During her keynote and breakout session, Rankin shared from her heart stories that have stayed with her through the years, such as the story of a woman in Indonesia who could not read but came to a women’s Bible study because Rankin invited her. The woman’s belly was so large it looked like a pregnant belly, yet it wasn’t; it had always been like that. This woman received Jesus Christ as her personal Lord and Savior and Rankin told how one day the woman found herself, a new believer, sitting at home and wanting to pray but having no idea what to say. So for hours she just cried out, “Jesus. Jesus. Jesus.” The next day everyone wanted to know what happened to the woman’s stomach. “God touched me,” she said.
Rankin told of going through a village in Indonesia and asking if people knew Jesus. Their reply: “No, I don’t believe He lives in this village. Go to the next village. You might find Him there.” She told of a woman physically beaten by a family member because she read the Bible. That family member tossed the Bible into a fire. Yet, later that same night, this family member had a dream and in it was that Bible in the flames — made whole. The man went outside and looked and sure enough, there was the restored Bible. The man and woman are now believers in Jesus Christ.
As Rankin shared, her countenance told the story of what was going on in her own heart: compassion for a lost world, awe of an almighty God and humility that God would allow her the blessing of serving Him. She is a woman who knows how to enjoy life and can laugh at herself, telling the story of how her rural Mississippi accent is often mistaken for a voice from the Carolinas.

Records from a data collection
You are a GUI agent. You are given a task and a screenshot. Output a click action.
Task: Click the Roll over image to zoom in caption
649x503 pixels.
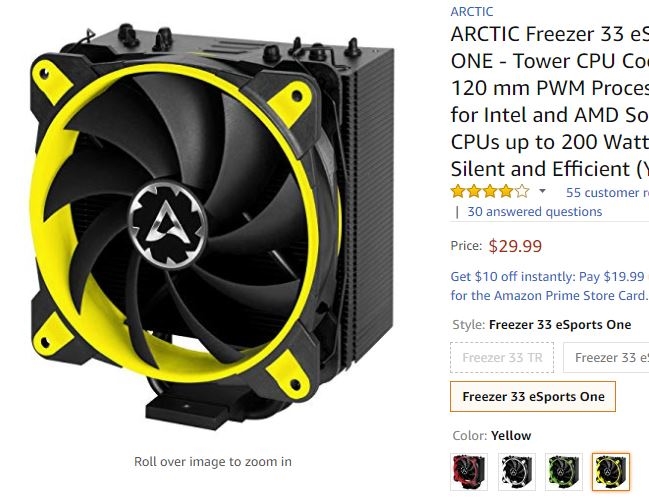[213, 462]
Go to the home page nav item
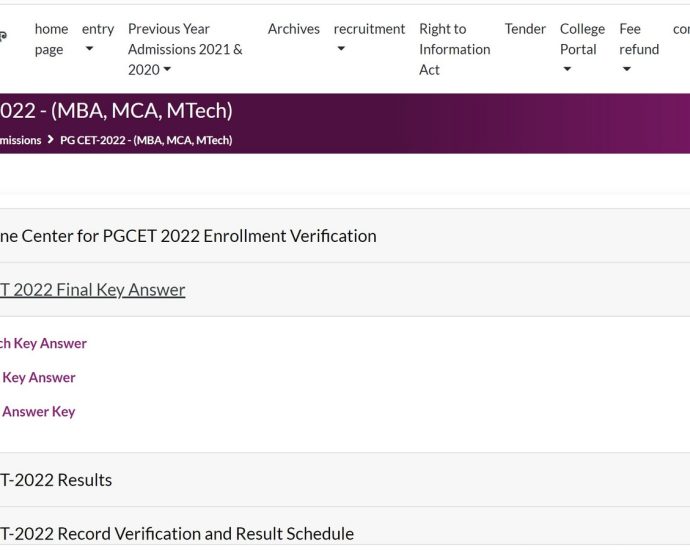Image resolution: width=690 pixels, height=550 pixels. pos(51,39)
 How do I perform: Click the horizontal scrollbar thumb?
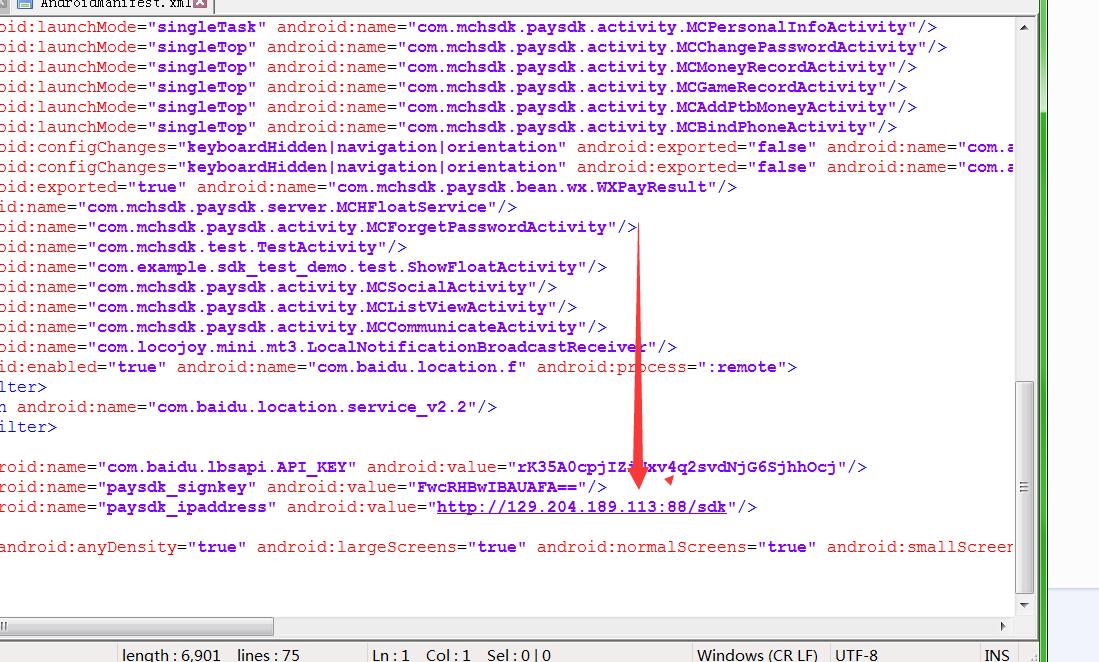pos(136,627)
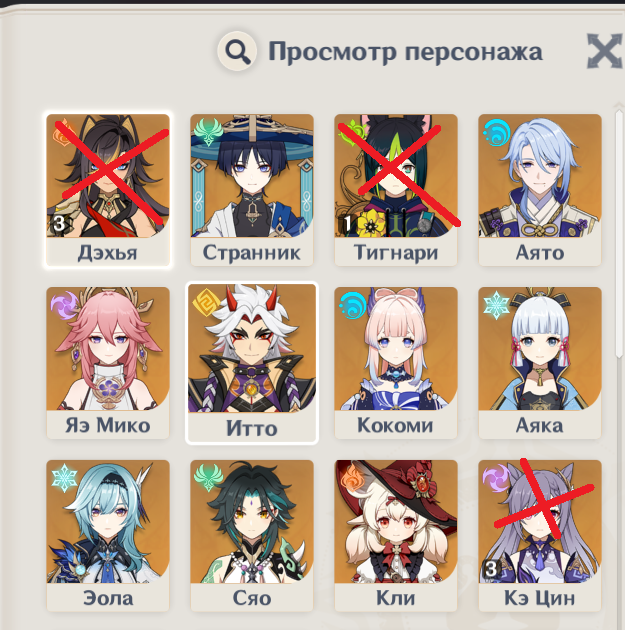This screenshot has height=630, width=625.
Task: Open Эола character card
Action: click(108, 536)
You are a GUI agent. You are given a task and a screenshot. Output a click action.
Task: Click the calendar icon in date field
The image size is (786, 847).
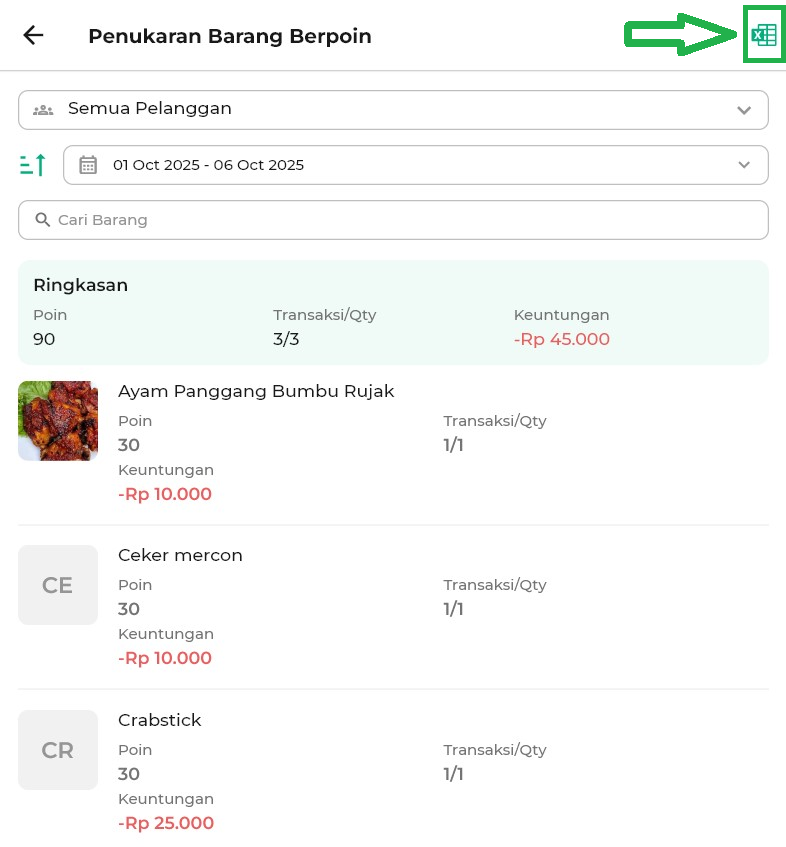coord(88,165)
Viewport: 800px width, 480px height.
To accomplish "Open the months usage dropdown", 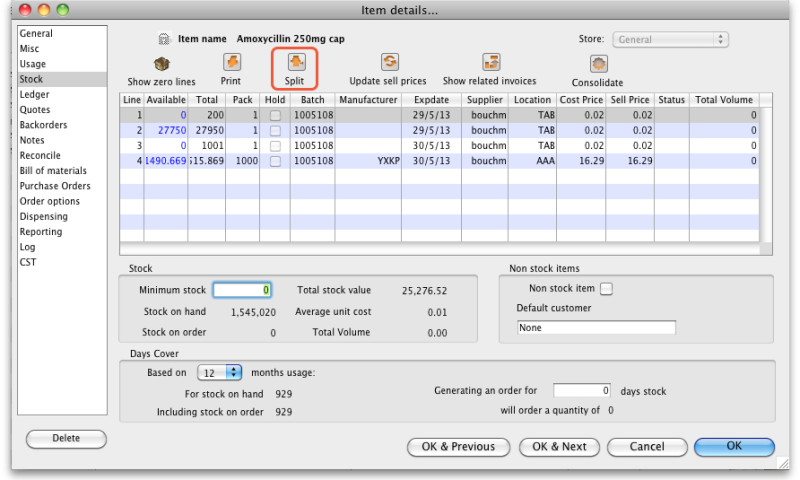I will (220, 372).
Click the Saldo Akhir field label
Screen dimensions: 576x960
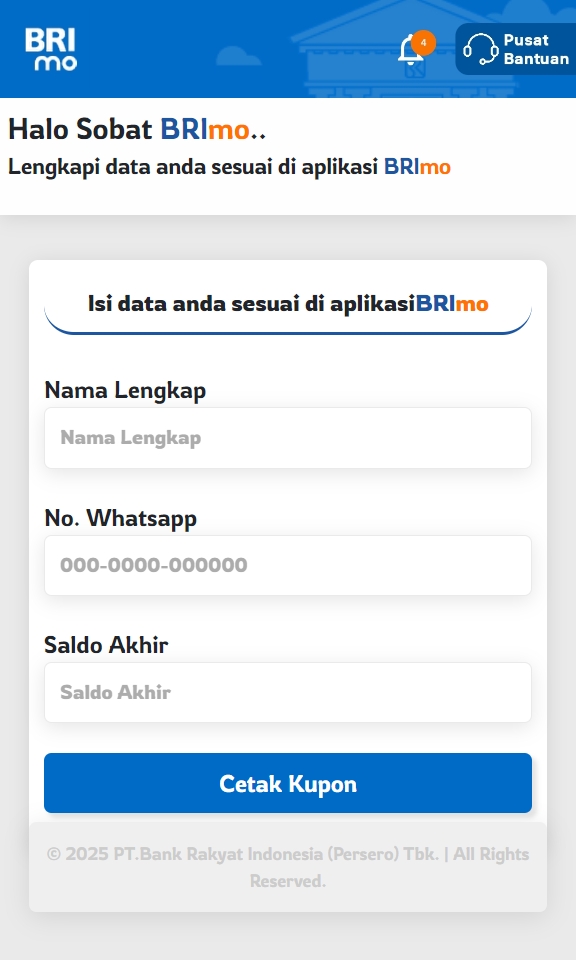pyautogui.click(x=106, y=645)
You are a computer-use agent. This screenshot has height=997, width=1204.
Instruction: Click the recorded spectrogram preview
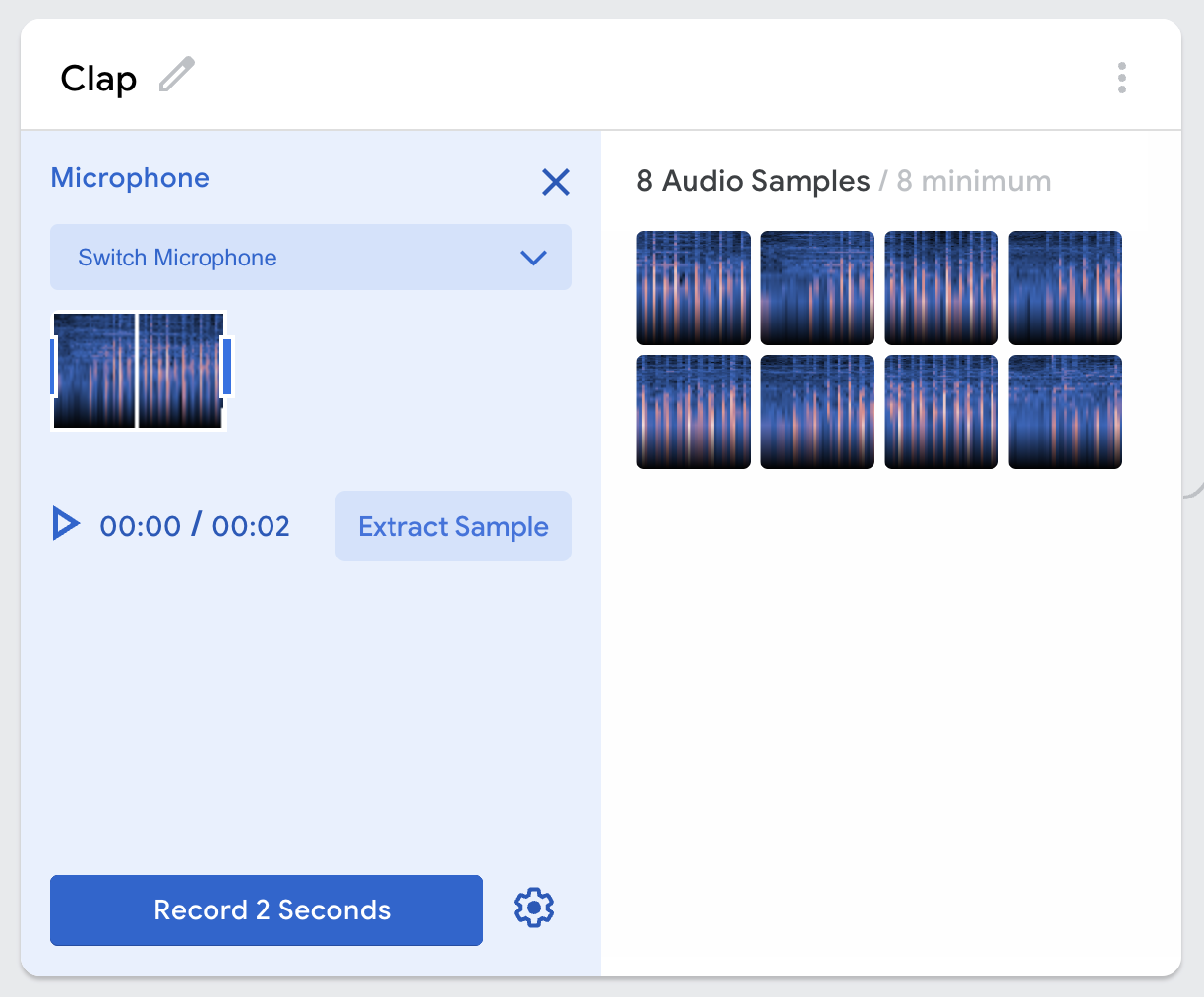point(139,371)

* [WHAT TO DO]: Continue the account of Rankin's keynote and breakout session from where it stops. The records have no connection to the text.

* [SOLVED PROBLEM]:
Growing up in Girls in Action (GAs), “God began to capture my heart for the people of the world,” Rankin said. She still remembers as a 10-year-old learning that “countless people” had never heard of Jesus Christ. “We could count everybody from my community. It’s honk and wave,” she said. The idea that so many people, too many to count, grope in darkness every day because they do not know the Savior, made a lasting impression on her young, tender heart.
That little girl in GAs had no idea she would one day travel overseas with her husband, 10-month-old and 2-year-old to reach the people of Indonesia. The Rankins expected their journey to be the book of Acts all over again. Rankin made that statement and joined the audience in laughing about it, but the mood quickly turned serious as she described how their time in Indonesia began. They both got sick with an infection and boils over their bodies.
Thanksgiving eve, they noticed a boil on the forehead of their 2-year-old and left immediately for the hospital, and while at the hospital Rankin learned she needed an operation. A month later, around Christmastime, the Rankins got fevers that lasted 10 days. The day after Christmas, Rankin’s father died in a car accident and her mother was in critical condition. As she sat with her mother at the hospital, “I couldn’t say a word because His divine presence was right in that room,” she said.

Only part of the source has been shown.